Who’s watching you work?
One must-read piece story every weekday, plus what makes it great.
All around us, jobs are changing. At the edges, the system nibbles away at the nature of work— with zero-hour contracts, at-will employment, reductions in benefits and drubbing of expectations. From the middle, the lines between work and not-work are disappearing thanks to our always-on, constantly-connected lives. Oh, and then there’s measurement.
By Esther Kaplan, Harper’s
For every driver within his purview, [Rose’s Supervisor] can monitor a neighborhood map with the driver’s route traced in teal and the stops marked and numbered. Another window shows a complete list of addresses on the route and the number of packages per address. A third window shows the driver’s speed, whether the engine is off or on, whether the bulkhead — the massive, rolling rear door — is open or closed, whether the seat belt is engaged, whether the driver is backing up, and more. In the center of the screen, a fourth window shows the number of minutes allotted per stop and whether the driver is under or over that target.
I saw a video capture of a telematics report from a facility in Queens that made clear just how unrealistic those allotments are.

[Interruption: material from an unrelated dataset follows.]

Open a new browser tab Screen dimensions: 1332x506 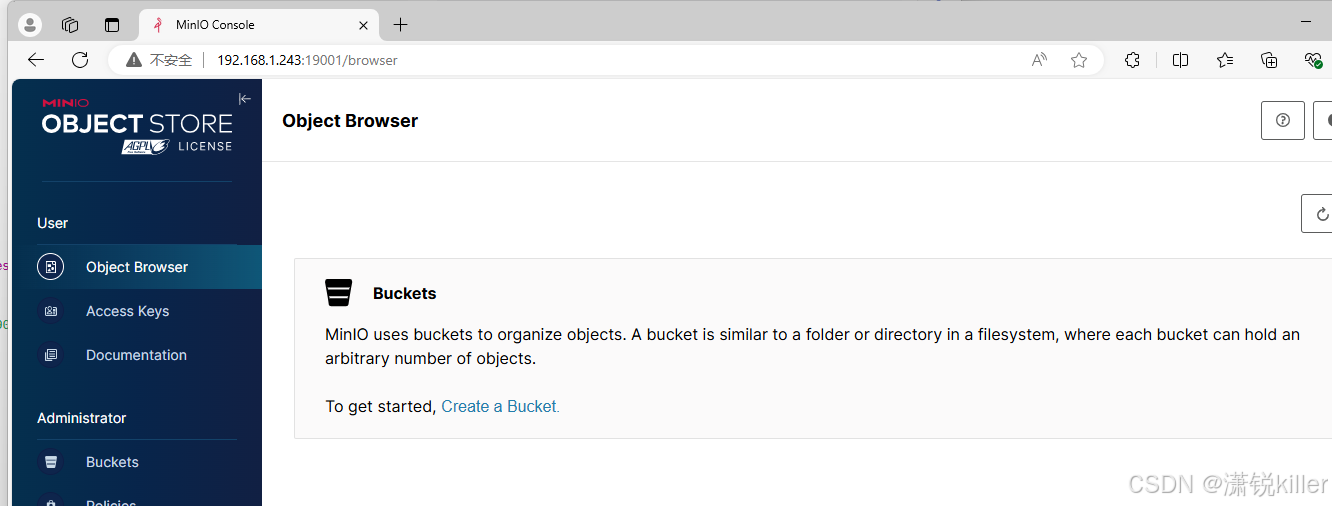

Every few stops the driver beats his time by a second, or by nineteen seconds, or even by a minute. But more often than not, the driver goes over, by three minutes, or four, or even ten. As I watched, the driver’s cumulative over/under number kept creeping up, until it was north of four hours over. At the same time, safety measures, like seat-belt use, got spotty. A printout of the data from a single driver’s shift can be up to forty pages long. There might be a page dedicated to backing-up events, another for stop times, and so on. But sprinting to an apartment and slapping a delivery-attempt notice on the door without ringing the bell or waiting for someone to make it down a three-story walk-up — well, that’s a shortcut UPS’s telematics system would have no way of catching.
Kaplan’s thorough, detailed, exhaustive examination of the state of workplace monitoring — and the impacts it has on us all — is really worth digging through. The art of measurement, of big data, combined with the insistence on making every efficiency possible, means that we are living in a very strange society… even if we don’t realize it.
In terms of the writing, it’s not the most exciting read — it’s straight, unemotional in that way that complicated stories can sometimes be — but it is still, somehow, exciting to read. Maybe it’s because it’s reported to within an inch of its life, or perhaps it’s that it has that quality of making everything around you feel slightly different, forever.